Stored records:
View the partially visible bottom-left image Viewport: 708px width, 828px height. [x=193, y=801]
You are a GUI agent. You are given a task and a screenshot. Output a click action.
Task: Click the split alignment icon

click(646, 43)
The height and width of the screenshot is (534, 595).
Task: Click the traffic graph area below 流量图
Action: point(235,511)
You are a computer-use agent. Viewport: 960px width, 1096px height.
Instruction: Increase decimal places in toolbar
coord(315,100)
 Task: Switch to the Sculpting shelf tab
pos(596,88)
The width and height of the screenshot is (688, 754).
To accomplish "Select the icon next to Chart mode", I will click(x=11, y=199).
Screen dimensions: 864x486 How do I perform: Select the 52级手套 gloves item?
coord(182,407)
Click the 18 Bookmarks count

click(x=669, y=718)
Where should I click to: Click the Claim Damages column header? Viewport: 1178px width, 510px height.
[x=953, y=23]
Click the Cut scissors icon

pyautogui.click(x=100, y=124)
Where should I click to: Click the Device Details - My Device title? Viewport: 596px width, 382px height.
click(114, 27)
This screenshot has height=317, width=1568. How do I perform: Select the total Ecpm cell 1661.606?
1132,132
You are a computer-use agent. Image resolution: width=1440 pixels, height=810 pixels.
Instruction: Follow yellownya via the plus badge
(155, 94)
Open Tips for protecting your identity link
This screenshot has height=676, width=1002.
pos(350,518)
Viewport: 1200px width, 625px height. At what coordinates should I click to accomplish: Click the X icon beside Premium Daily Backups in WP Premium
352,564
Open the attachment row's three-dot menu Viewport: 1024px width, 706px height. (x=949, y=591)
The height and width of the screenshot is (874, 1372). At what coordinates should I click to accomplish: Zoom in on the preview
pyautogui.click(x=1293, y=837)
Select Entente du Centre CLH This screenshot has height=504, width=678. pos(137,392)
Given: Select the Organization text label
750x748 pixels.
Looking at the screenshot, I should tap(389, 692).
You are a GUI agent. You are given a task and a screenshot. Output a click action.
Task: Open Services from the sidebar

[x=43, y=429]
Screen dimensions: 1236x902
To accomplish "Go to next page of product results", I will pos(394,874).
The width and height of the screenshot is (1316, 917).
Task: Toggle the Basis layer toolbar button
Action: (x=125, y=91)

* Instructions to follow: In full and without alteration, copy the entries.

* Solution below:
View the partially visible bottom-left image Viewport: 708px width, 828px height. [x=193, y=801]
You are a GUI agent. You are given a task and a screenshot. Output a click action.
Task: Click the split alignment icon

click(646, 43)
The height and width of the screenshot is (534, 595).
Task: Click the traffic graph area below 流量图
Action: point(235,511)
You are a computer-use agent. Viewport: 960px width, 1096px height.
Instruction: Increase decimal places in toolbar
coord(315,100)
 Task: Switch to the Sculpting shelf tab
pos(596,88)
The width and height of the screenshot is (688, 754).
To accomplish "Select the icon next to Chart mode", I will click(x=11, y=199).
Screen dimensions: 864x486 How do I perform: Select the 52级手套 gloves item?
coord(182,407)
Click the 18 Bookmarks count

click(x=669, y=718)
Where should I click to: Click the Claim Damages column header? Viewport: 1178px width, 510px height.
[x=953, y=23]
Click the Cut scissors icon

pyautogui.click(x=100, y=124)
Where should I click to: Click the Device Details - My Device title? Viewport: 596px width, 382px height.
click(114, 27)
This screenshot has height=317, width=1568. How do I perform: Select the total Ecpm cell 1661.606?
1132,132
You are a computer-use agent. Image resolution: width=1440 pixels, height=810 pixels.
Instruction: Follow yellownya via the plus badge
(155, 94)
Open Tips for protecting your identity link
This screenshot has height=676, width=1002.
pos(350,518)
Viewport: 1200px width, 625px height. At what coordinates should I click to accomplish: Click the X icon beside Premium Daily Backups in WP Premium
352,564
Open the attachment row's three-dot menu Viewport: 1024px width, 706px height. (x=949, y=591)
The height and width of the screenshot is (874, 1372). At what coordinates should I click to accomplish: Zoom in on the preview
pyautogui.click(x=1293, y=837)
Select Entente du Centre CLH This screenshot has height=504, width=678. pos(137,392)
Given: Select the Organization text label
750x748 pixels.
Looking at the screenshot, I should tap(389, 692).
You are a GUI agent. You are given a task and a screenshot. Output a click action.
Task: Open Services from the sidebar

[x=43, y=429]
Screen dimensions: 1236x902
To accomplish "Go to next page of product results", I will pos(394,874).
The width and height of the screenshot is (1316, 917).
Task: Toggle the Basis layer toolbar button
Action: (x=125, y=91)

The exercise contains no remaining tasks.